* [頁面文字]

= = = = =

用CNN做句子分類：CNN Sentence Classification (with Theano code)

阿新 • • 發佈：2022-05-03

01 Intro

本篇文章來細說CNN在NLP中的一大應用————句子分類。通過Yoon Kim的論文介紹一個應用，分析程式碼，並重構程式碼。

重構後的程式碼放在github（https://github.com/applenob/CNN_sentence），另附io博文地址（https://applenob.github.io/cnn_sc.html）

傳統的句子分類器一般使用SVM和Naive Bayes。傳統方法使用的文字表示方法大多是“詞袋模型”。即只考慮文字中詞的出現的頻率，不考慮詞的序列資訊。傳統方法也可以強行使用N-gram的方法，但是這樣會帶來稀疏問題，意義不大。

CNN（卷積神經網路），雖然出身於影象處理，但是它的思路，給我們提供了在NLP應用上的參考。“卷積”這個術語本身來自於訊號處理，它的物理意義可以參考知乎上關於“複利”的回答（https://www.zhihu.com/question/22298352?rf=21686447），或者參考colah大神的部落格（http://colah.github.io/posts/2014-07-Understanding-Convolutions/）。

簡單地說就是一系列的輸入訊號進來之後，系統也會有一系列的輸出。但是並不是某一時刻的輸出只對應該時刻的輸入，而是根據系統自身的特徵，每一個時刻的輸出，都和之前的輸入相關。那麼如果文字是一些列輸入，我們當然希望考慮詞和詞的序列特徵，比如“Tom 的手機 ”，使用卷積，系統就會知道“手機是tom”的，而不是僅僅是一個“手機”。

或者更直觀地理解，在CNN模型中，卷積就是拿kernel在影象上到處移動，每移動一次提取一次特徵，組成feature map，這個提取特徵的過程，就是卷積。

接下來，我們看看Yoon Kim的paper：Convolutional Neural Networks for Sentence Classification (EMNLP 2014)

論文框架介紹

Yoon Kim 自己畫的結構圖：

模型結構.png

具體結構介紹：

1、輸入層

可以把輸入層理解成把一句話轉化成了一個二維的影象：每一排是一個詞的word2vec向量，縱向是這句話的每個詞按序排列。輸入資料的size，也就是影象的size，n×k，n代表訓練資料中最長的句子的詞個數，這裡是64（不夠64個詞的句子採用zero padding），k是embbeding的維度，這裡是300。所謂的static和non-static的chanel解釋如下：

CNN-rand: 所有的word vector都是隨機初始化的，同時當做訓練過程中優化的引數；

CNN-static: 所有的word vector直接使用無監督學習即Google的Word2Vector工具(COW模型)得到的結果，並且是固定不變的；

CNN-non-static: 所有的word vector直接使用無監督學習即Google的Word2Vector工具(COW模型)得到的結果，但是會在訓練過程中被Fine tuned；

CNN-multichannel: CNN-static和CNN-non-static的混合版本，即兩種型別的輸入；

從輸入層還可以看出kernel的size。很明顯kernel的高(h)會有不同的值，圖上有的是2，有的是3。這很容易理解，不同的kernel想獲取不同範圍內詞的關係；和影象不同的是，nlp中的cnn的kernel的寬(w)一般都是影象的寬，也就是word2vec的維度，這也可以理解，因為我們需要獲得的是縱向的差異資訊，也就是不同範圍的詞出現會帶來什麼資訊。

= = = = =

* [書面請求] 根據上面這篇關於CNN句子分類的文章，說明輸入層中維度k的取值。

= = = = =

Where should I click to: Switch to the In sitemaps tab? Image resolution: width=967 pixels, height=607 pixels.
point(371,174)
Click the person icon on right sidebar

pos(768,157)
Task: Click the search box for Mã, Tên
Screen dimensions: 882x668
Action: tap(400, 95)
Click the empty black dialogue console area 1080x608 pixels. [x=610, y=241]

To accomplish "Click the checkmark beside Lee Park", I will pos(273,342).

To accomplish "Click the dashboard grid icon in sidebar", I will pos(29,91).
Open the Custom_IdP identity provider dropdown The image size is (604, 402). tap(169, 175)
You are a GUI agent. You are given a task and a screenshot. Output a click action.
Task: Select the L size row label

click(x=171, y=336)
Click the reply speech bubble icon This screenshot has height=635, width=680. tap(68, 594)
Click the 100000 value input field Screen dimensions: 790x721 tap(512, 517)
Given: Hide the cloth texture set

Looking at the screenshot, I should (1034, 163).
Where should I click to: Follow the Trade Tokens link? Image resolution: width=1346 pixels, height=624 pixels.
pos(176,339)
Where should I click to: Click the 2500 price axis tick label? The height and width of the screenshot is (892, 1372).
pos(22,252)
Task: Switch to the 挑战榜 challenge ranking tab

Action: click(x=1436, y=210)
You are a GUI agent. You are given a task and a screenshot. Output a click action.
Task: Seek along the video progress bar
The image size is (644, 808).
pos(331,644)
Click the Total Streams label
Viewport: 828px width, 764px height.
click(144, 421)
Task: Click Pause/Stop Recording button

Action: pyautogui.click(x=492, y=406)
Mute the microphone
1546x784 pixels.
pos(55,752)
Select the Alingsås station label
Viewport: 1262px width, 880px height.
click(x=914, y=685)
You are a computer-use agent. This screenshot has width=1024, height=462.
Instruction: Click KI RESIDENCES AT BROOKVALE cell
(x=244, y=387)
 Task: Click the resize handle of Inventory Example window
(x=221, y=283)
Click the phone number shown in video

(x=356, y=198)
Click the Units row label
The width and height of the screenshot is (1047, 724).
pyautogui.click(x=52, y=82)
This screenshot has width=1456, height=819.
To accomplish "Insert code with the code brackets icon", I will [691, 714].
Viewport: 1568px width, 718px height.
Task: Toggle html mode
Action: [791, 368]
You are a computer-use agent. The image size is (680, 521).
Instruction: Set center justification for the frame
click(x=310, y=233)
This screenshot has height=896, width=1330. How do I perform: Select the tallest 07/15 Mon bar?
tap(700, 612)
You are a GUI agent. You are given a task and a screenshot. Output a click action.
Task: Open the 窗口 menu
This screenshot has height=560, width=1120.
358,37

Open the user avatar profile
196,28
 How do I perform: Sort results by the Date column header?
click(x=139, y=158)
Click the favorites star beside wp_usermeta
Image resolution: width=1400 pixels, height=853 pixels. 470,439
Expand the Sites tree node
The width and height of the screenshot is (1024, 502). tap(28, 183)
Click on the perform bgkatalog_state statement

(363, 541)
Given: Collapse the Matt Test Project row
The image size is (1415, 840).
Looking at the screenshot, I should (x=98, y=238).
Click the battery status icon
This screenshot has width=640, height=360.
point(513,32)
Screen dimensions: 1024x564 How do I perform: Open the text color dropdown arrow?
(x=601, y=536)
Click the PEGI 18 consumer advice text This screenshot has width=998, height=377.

= = = = =

* [回覆] k的取值是300。